How workflows run
A workflow is a function: inputs in, actions execute, outputs back.
You click a button, and something happens. A row gets created. An email goes out. The page shows a confirmation. A workflow ran.
In the editor, workflows look like a list of actions. Underneath, the engine treats each one as a function - inputs come in from the page, actions execute, outputs flow back. This lesson opens up that function.
- 1.Set custom state
- 2.Hide loading spinner
- 3.Log analyticsAPI
- 4.Create a new Notification
- 5.Send notificationAPI
- 6.Show confirmation
Inputs and outputs
Every workflow follows the same form. It takes a set of inputs, which are the client-side values that the workflow or its actions reference. That could be the value of an input, the contents of a custom state, the current cell of a repeating group. Then it does work and returns the outputs to the user. At the moment, each step's result is returned in full to the client. Keep this in mind when using external APIs where you don't want all results to be available to a technical user.
Collecting dependencies
When the trigger fires (e.g. a button being clicked), the Bubble engine calculates the dependencies of the workflow. In other words - what information do we need to send to this workflow to allow it to evaluate correctly? It sees what each action references, and resolves them.

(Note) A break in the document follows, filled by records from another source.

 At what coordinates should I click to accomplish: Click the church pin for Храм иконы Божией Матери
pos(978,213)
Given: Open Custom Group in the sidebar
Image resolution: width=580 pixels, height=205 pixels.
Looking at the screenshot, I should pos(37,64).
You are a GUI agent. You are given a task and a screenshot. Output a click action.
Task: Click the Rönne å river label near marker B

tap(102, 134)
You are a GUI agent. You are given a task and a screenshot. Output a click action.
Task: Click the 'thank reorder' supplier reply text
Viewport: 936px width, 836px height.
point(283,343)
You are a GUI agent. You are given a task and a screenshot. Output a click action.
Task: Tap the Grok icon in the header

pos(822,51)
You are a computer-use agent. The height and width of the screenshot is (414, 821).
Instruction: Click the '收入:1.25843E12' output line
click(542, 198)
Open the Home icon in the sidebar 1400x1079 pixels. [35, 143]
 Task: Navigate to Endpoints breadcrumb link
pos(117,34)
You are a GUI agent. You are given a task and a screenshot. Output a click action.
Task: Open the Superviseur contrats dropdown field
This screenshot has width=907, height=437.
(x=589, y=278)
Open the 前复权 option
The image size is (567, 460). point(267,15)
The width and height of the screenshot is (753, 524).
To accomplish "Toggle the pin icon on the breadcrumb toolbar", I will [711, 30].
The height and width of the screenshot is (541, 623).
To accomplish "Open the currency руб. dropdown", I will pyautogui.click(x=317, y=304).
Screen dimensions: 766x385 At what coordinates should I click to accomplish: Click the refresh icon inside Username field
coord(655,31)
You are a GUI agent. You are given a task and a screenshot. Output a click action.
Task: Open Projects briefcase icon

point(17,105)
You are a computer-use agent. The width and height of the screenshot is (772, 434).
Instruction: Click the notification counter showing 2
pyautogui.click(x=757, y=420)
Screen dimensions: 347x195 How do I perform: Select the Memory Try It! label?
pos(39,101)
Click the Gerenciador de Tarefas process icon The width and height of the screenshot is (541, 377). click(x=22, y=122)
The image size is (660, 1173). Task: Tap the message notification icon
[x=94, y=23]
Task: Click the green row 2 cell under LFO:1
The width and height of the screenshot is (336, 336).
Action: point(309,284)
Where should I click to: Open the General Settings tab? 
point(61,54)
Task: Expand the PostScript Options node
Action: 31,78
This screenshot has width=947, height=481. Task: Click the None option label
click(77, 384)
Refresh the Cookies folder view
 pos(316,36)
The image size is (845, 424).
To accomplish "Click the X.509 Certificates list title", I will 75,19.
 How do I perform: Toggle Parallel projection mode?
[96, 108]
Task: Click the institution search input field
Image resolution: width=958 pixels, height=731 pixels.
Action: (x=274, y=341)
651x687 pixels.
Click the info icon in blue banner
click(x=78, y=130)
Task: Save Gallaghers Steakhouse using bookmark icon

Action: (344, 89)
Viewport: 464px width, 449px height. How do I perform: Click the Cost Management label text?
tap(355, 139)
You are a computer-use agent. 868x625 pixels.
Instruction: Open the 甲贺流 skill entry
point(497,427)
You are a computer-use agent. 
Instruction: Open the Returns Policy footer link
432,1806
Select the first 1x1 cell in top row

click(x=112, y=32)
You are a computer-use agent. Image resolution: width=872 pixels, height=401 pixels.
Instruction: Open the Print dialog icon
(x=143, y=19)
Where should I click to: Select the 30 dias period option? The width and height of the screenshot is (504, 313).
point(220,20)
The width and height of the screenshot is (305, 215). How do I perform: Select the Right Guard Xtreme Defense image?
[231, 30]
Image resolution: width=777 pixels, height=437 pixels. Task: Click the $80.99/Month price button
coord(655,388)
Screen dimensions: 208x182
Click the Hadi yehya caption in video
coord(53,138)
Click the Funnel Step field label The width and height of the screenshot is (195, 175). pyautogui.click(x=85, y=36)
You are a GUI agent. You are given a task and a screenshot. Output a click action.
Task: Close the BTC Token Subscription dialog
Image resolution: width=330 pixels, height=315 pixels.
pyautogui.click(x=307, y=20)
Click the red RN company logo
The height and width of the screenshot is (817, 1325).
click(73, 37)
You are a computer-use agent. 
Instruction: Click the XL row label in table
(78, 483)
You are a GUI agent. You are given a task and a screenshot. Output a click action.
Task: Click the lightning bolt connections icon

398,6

The result is a payload it can send to Bubble that includes the current page context and any client-side values the workflow depends on. It's a bundle of the values the workflow needs, frozen at the moment it's triggered. This is important from a security standpoint: the simplest way to manipulate client-side values being sent to a workflow is to modify the request payload sent to it.
Running the actions
Now that Bubble has the context it needs, it can run the actions. Where possible, it runs actions as soon as it can - which may not necessarily be sequentially. API calls tend to run sequentially. Custom events can be used to force sequential execution, but the vast majority of the time this isn't necessary.
Returning results
Once the workflow is complete, the results of each action are returned in the response. You can see this yourself in the network tab of the browser. API calls include their full response - something to keep in mind from a security standpoint. This lets the engine re-render anything it needs to.